Ainda quando eu era criança, algumas vezes, na hora de dormir, sentia a perna repuxar de uma forma estranha. Como se alguém estivesse esticando o meu joelho de um lado e o meu pé de outro, ao mesmo tempo. Monstros? Forças estranhas? Era apenas a minha imaginação ou havia algo de errado ali? Assustada, chamei minha mãe lá no outro quarto, que me disse, com calma e achando graça, que era “a dor do crescimento”.

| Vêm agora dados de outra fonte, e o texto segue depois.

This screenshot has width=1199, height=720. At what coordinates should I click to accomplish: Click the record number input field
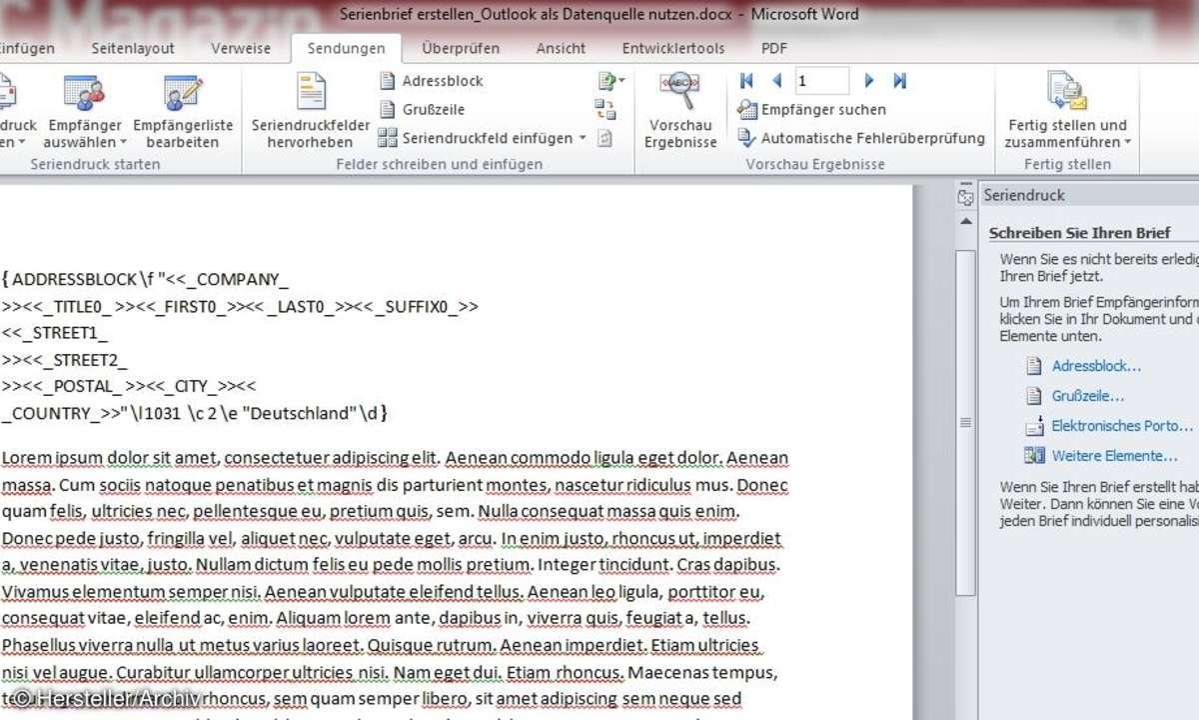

Tá aí: dor de crescimento. Aprendi a lidar com ela e, toda vez que aparecia, desavisada, não perguntava novamente para ninguém o que era aquilo. Só me cobria bem e ficava esperando passar. Eu resmungava um pouco, isso é verdade. Mas uma hora ou outra pegava no sono e, no dia seguinte, nem me lembrava do que havia me incomodado.

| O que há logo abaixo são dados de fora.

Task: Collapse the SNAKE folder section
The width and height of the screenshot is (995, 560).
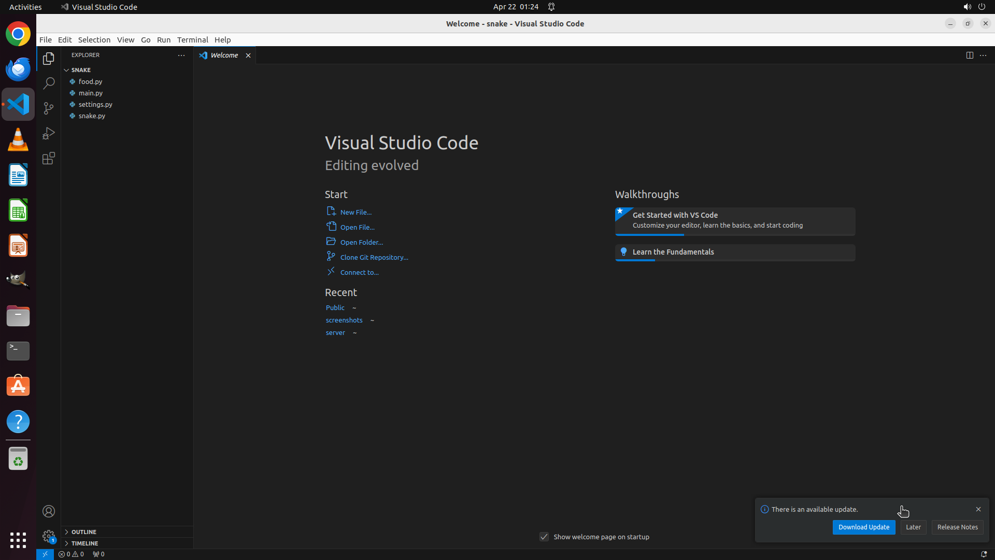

Parei de crescer no auge da adolescência. E parei mesmo, porque sou baixinha para valer! Mas, mesmo assim, a tal dor de crescimento pareceu me acompanhar. E, sim, ela aparece de vez em quando, sabe?
Como? Certo, não por conta da minha estatura, pois, assim como eu acabei de dizer, já faz um tempo que não cresço mais… A questão é mesmo interna. É que aqui por dentro tudo continua progredindo aos bocadinhos.
Algumas vezes, quando me dou conta, percebo que sou um tanto diferente do que era ontem. Me olho no espelho e noto que a percepção de hoje é bem distinta da que acontecia quatro anos atrás. Me pego pensando nas coisas que me atingiam na época, na importância errada que eu dava para certas questões e até na minha falta de interesse por outros assuntos que hoje fazem parte do meu dia a dia. Que grande maluquice tudo isso, né? Às vezes, parece que era outra pessoa, vivendo lá no passado no meu lugar…
Penso que somos um tipo de perfume em seus diferentes relançamentos: a essência permanece a mesma, mas a embalagem vai se modificando e se modernizando, encontrando novos rumos em meio ao que vivemos no hoje, que é bem diferente do ontem.
Só que nem sempre isso acontece de uma forma calma, silenciosa e tranquila, com um simples “opa!” e um sorriso otimista em frente ao meu próprio reflexo. Tem dias que é mais difícil e me bate aquela vontade de fechar os olhos e tentar me cobrir, só para ver se tudo vai passar mais rápido: porque lá vem a dor.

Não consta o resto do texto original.